Publication year - 1971
Publication title -
journal of food science
Language(s) - English
Resource type - Journals
SCImago Journal Rank - 0.772
H-Index - 150
eISSN - 1750-3841
pISSN - 0022-1147
DOI - 10.1111/j.1365-2621.1971.tb02063.x
Subject(s) - chemistry , egg white , enzyme , substrate (aquarium) , enzyme assay , kinetics , hydrolysis , activation energy , eggshell , chromatography , food science , biochemistry , organic chemistry , biology , ecology , physics , quantum mechanics
SUMMARY– Enzymatic activity of β‐N‐acetylglucosaminidase, which occurs naturally in chicken egg white, was characterized to establish conditions suitable for routine assay for this enzyme in egg products. A variation in enzyme content of approximately 3‐fold was observed in individual fresh eggs. The enzyme has a pH optimum between 3.0 and 3.4, and a K m of approximately 0.6 mM for the substrate p‐nitrophenyl‐N‐acetyl‐β‐D‐glucosaminide. Activation energy for hydrolysis of this substrate is 10.7±0.8 kcal/mole.
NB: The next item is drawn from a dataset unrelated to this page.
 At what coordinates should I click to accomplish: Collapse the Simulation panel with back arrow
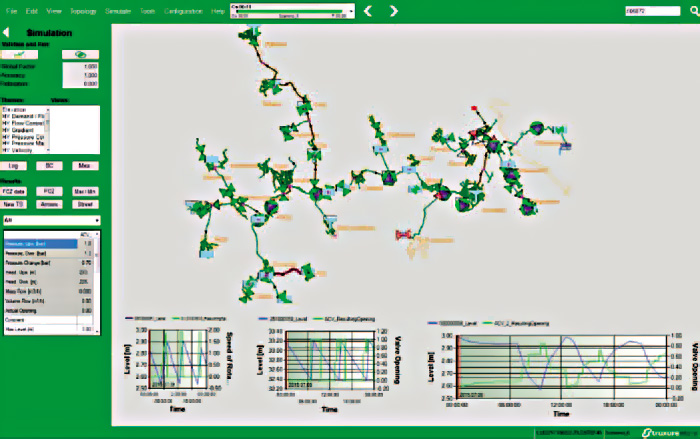[x=8, y=33]
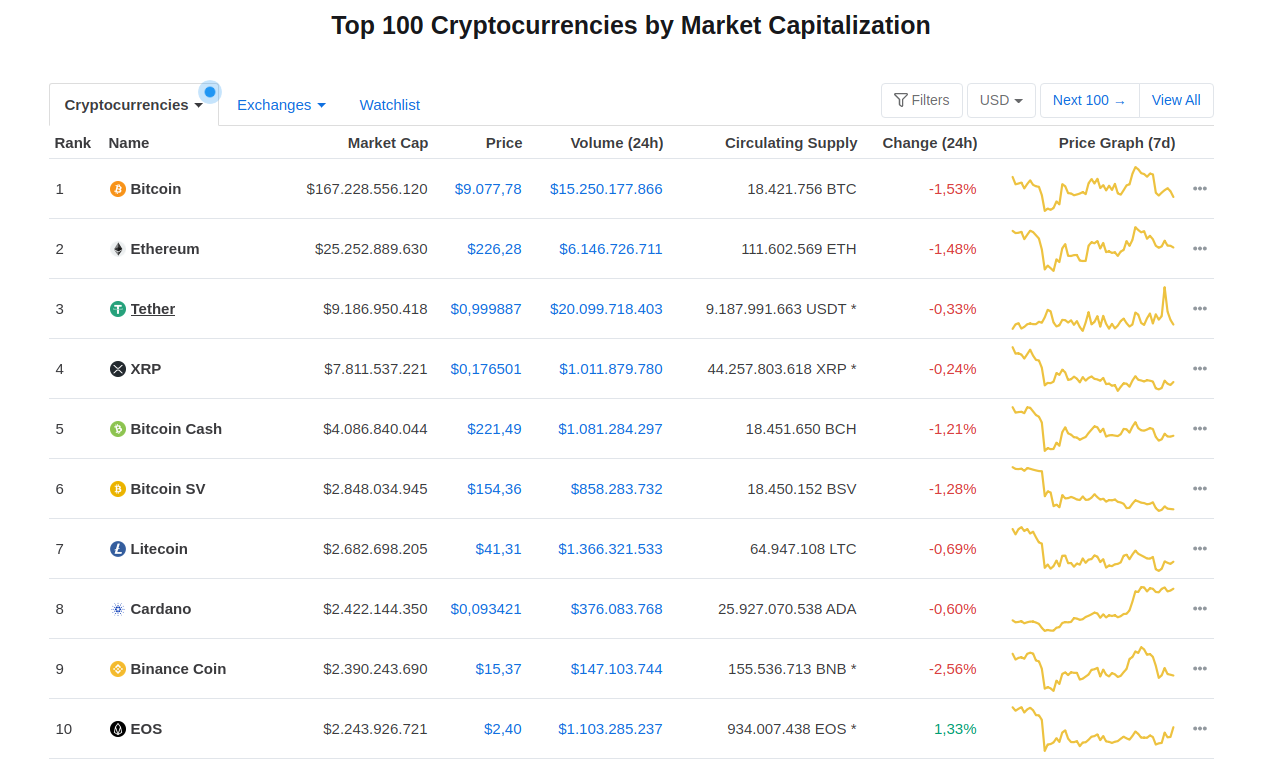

The enzyme is stable for at least several hours at ambient temperature from pH 6.8 to approximately 8.8. Above pH 8.8, inactivation is first order with respect to time. Enzyme activity in shell eggs decreases fairly rapidly at ambient temperature; loss of activity probably results from increase in pH of egg white, which occurs normally upon loss of carbon dioxide. Eggs held at 4°C retain activity much longer.